In front of them are our forwards; heavyweight hitters who dictate field position, setting up opportunities for the backs to exploit. Without their expertise the team has nowhere to go. The real stuff that goes on amongst the forwards, at times, is beyond even the referee’s ability to apply the rules. When the two sets of forwards get into a scrum, only those in the front-row really know what’s happening. To be honest, even their own backs have little knowledge, or desire, to get involved. All they’re concerned about is will they get a chance to run with the ball?
Pit traders are like the forwards; we don’t understand what they’re up to, and it’s unlikely we’ll ever get the chance. Even if we did, we would be trampled underfoot in no time at all.
So how can we apply this to our trading? If you remember that during normal trading times, when liquidity is low, your local is looking to gain his profit on very small moves in the market. Our forwards are like this, always trying to gain a few yards here, a few yards there. Imagine a situation where a local, or group of locals, are short the market, but the market gives every indication of rising. These guys are looking to get out with any sort of profit, to break-even or, at worst, a small loss. At times of low liquidity it may be possible for them to bid the price enough to shake the confidence of the weaker traders, causing them to cover themselves by selling their long positions. Other weak traders, seeing the market starting to head down, jump in to climb on the sell-off bandwagon.
Now that the locals have moved price enough, they get out of their short positions with whatever they’re happy with and start snapping up (buying) all the sell orders that are sitting around. Price can now do what it wanted to do and head up. This is why it’s hard for newcomers to make money trading the short time-frames. You’re up against people that understand the rules better than you, and they can trade position sizes big enough to affect the market, and so confound your systems.

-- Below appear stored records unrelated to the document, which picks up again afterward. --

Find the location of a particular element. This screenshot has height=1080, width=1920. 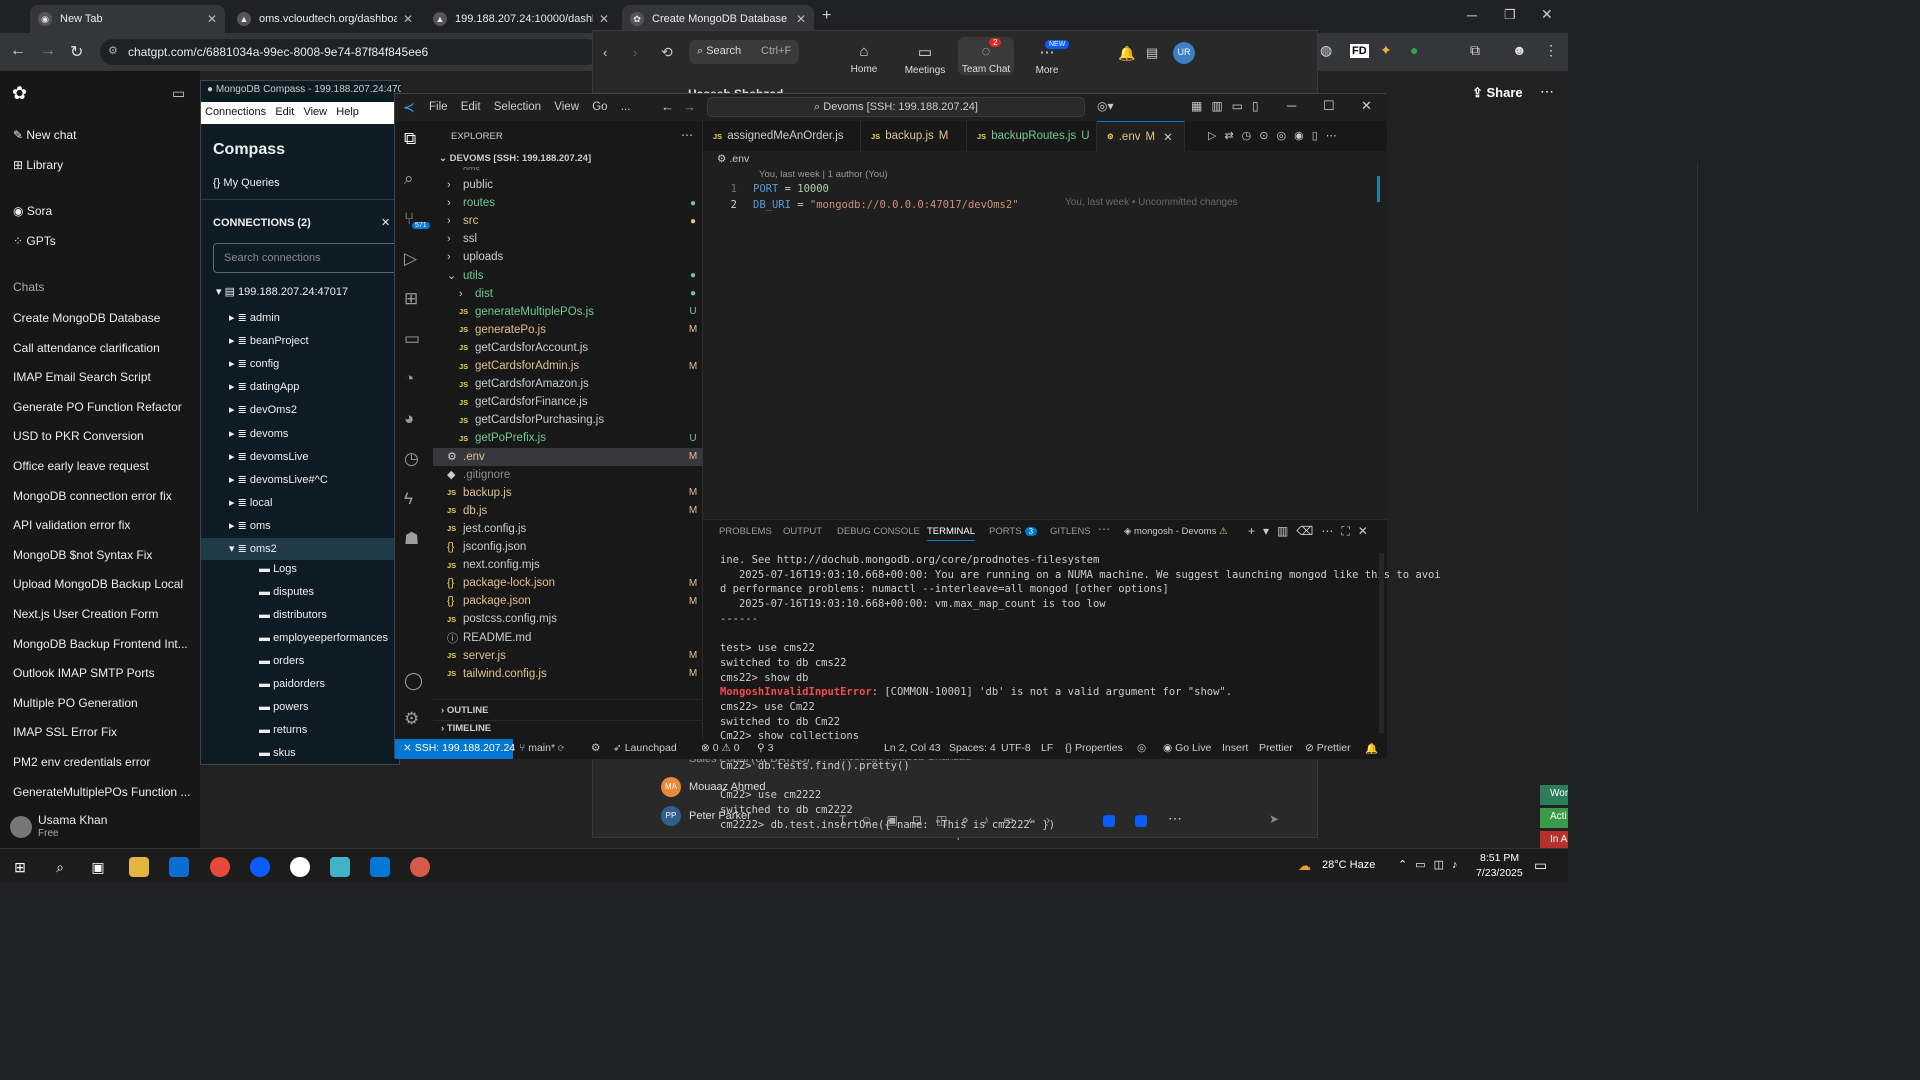

file-tree-item: {} jsconfig.json is located at coordinates (568, 547).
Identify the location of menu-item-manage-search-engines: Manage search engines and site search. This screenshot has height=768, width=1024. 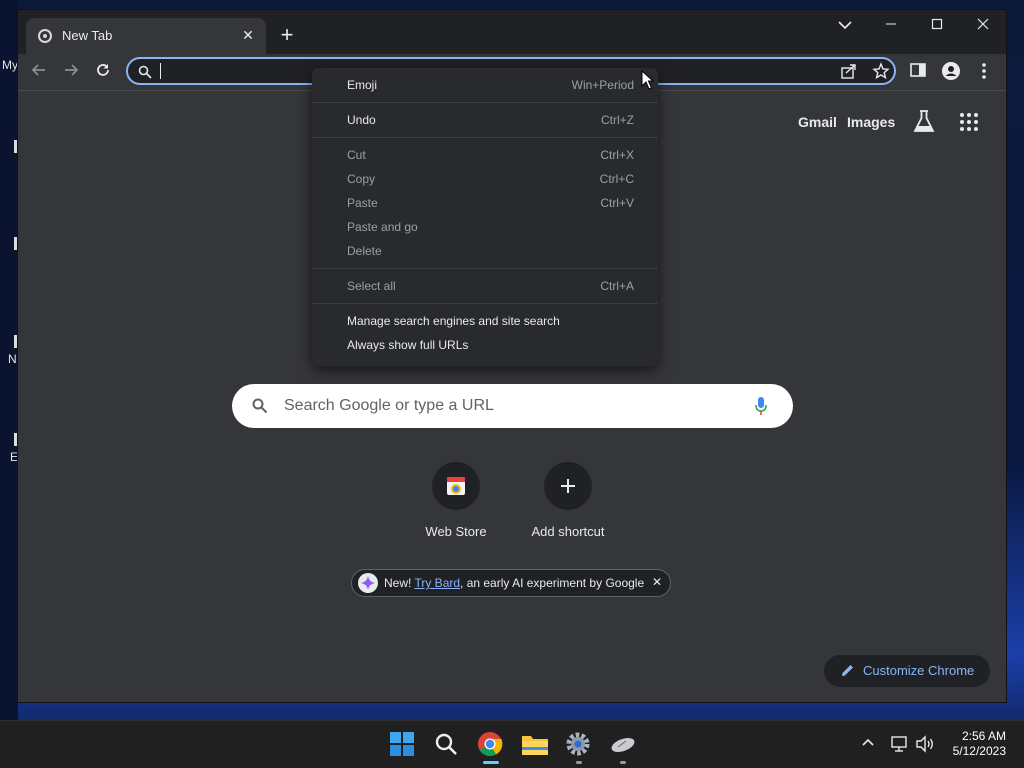
(485, 321).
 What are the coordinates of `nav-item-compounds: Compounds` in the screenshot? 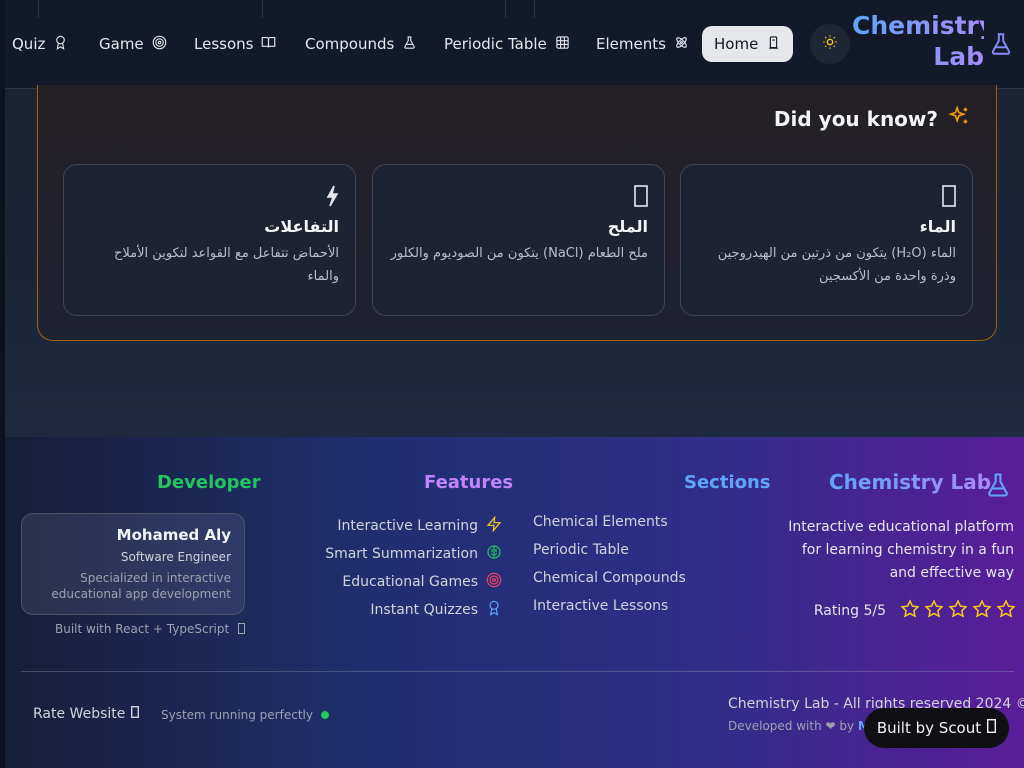 It's located at (361, 44).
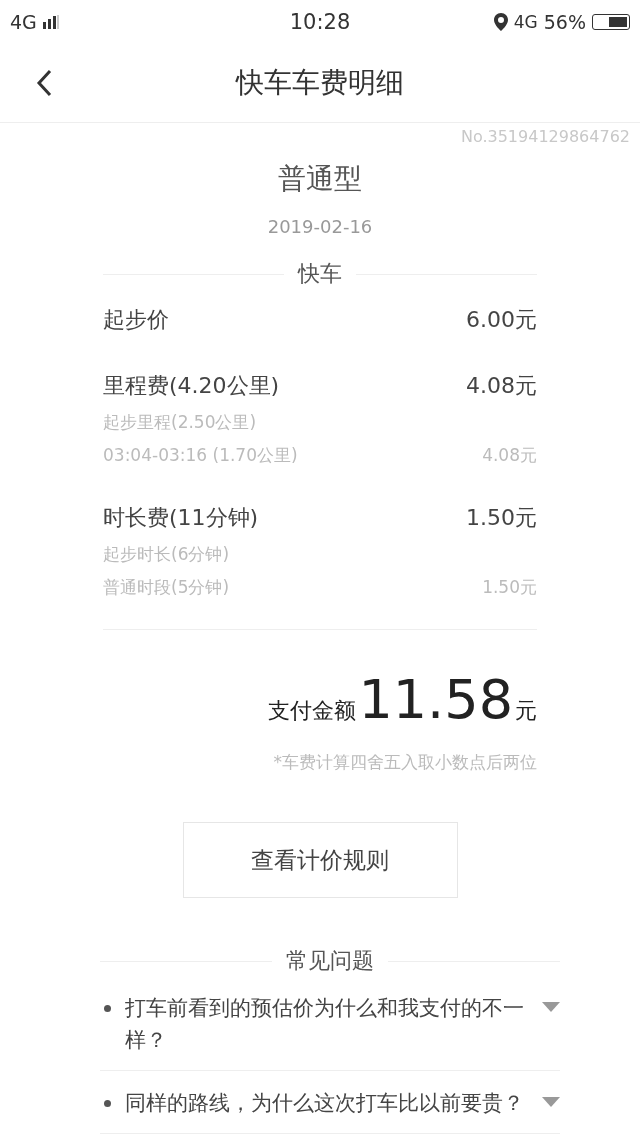 The image size is (640, 1138). What do you see at coordinates (24, 22) in the screenshot?
I see `network-label: 4G` at bounding box center [24, 22].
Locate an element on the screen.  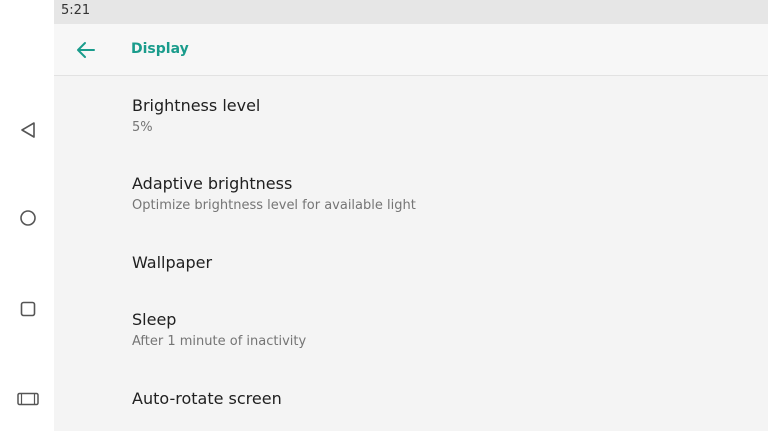
setting-title: Auto-rotate screen is located at coordinates (207, 398).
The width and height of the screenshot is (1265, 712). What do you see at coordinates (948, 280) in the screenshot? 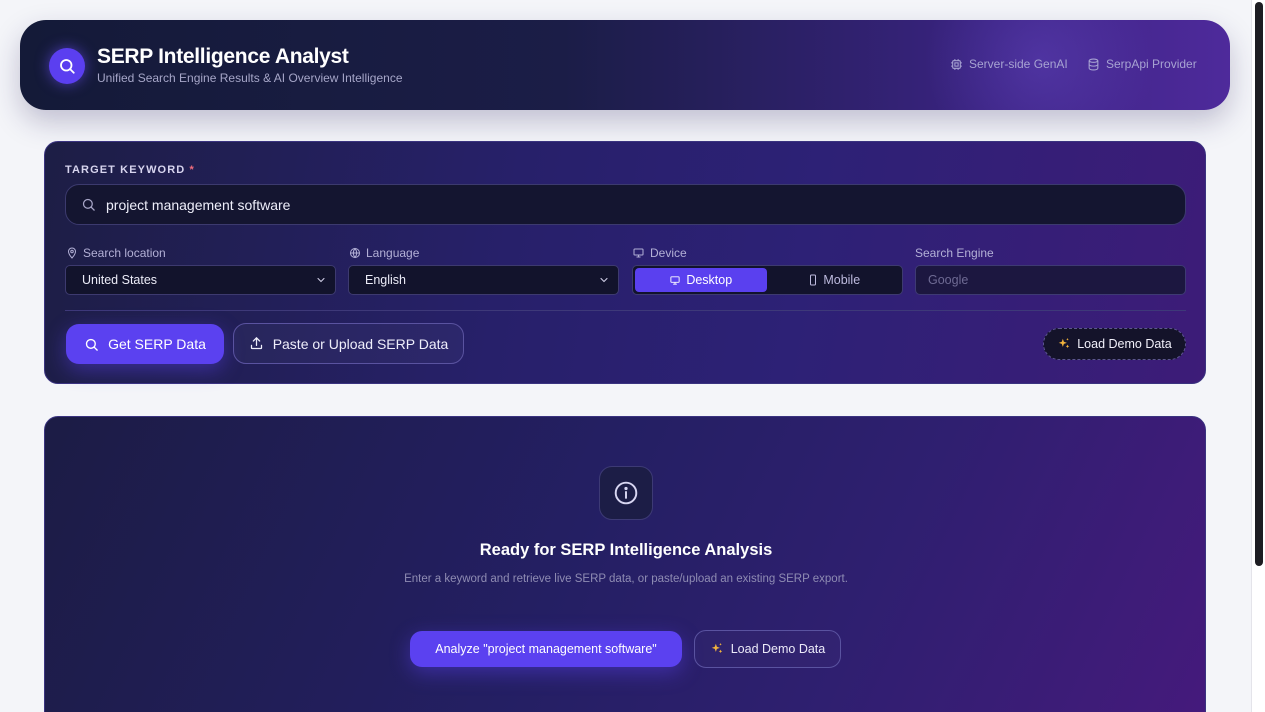
I see `engine-value: Google` at bounding box center [948, 280].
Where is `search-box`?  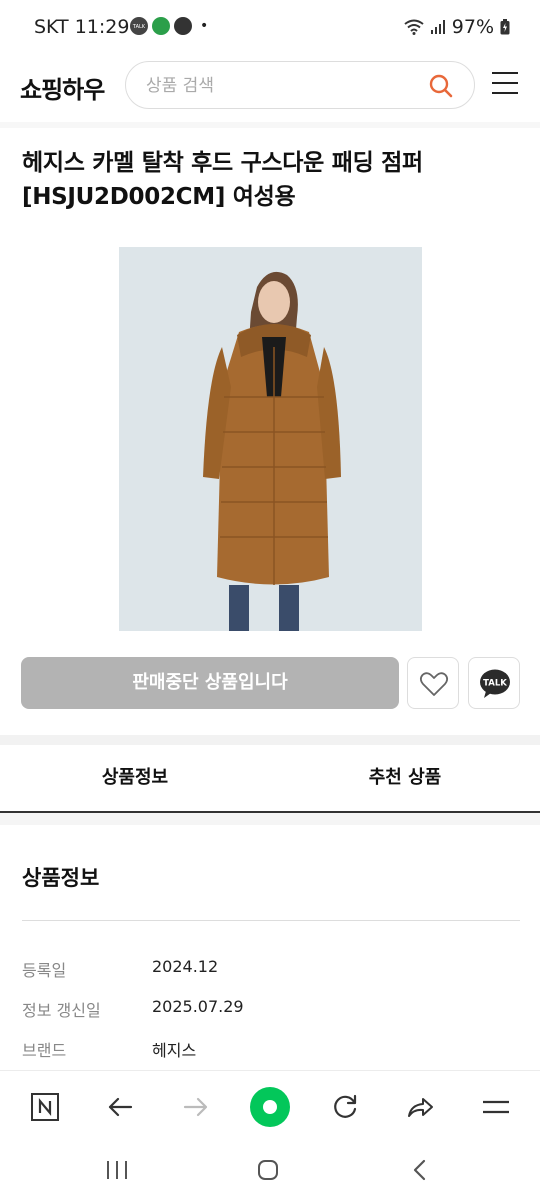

A classic example of this is the Overbought/Oversold type of indicator. We all make the mistake, as newbies, of poor analysis of the indicators we choose for our trading; falling into the trap of only seeing the points where a trade would have won. It’s human nature to look for the upside, and skip over those same scenarios where we would have had a losing trade. We want to win, so we blank out the negatives.
All I would ask is that you go back over your charts and really look at them. See how long an oversold, or overbought, situation can last. Look at your losing trades and see how you could have been more selective before entering. Just because the indicator is crossing some arbitrary boundary doesn’t mean that the world and his mother has suddenly changed their outlook on where price is heading overall. Balance what you see with what is happening in the next higher time frames. Missing a few pips at the start of a move is immaterial, if it keeps you out of a losing trade.
Just remember, you don’t know what the forwards are doing, and neither does the rest of the on-line trading community, the small-time parts of it, anyway. Let them do their stuff, wait till the move looks set, pick up the ball and run for all you're worth.
But off-load your trade as soon as trouble appears!!!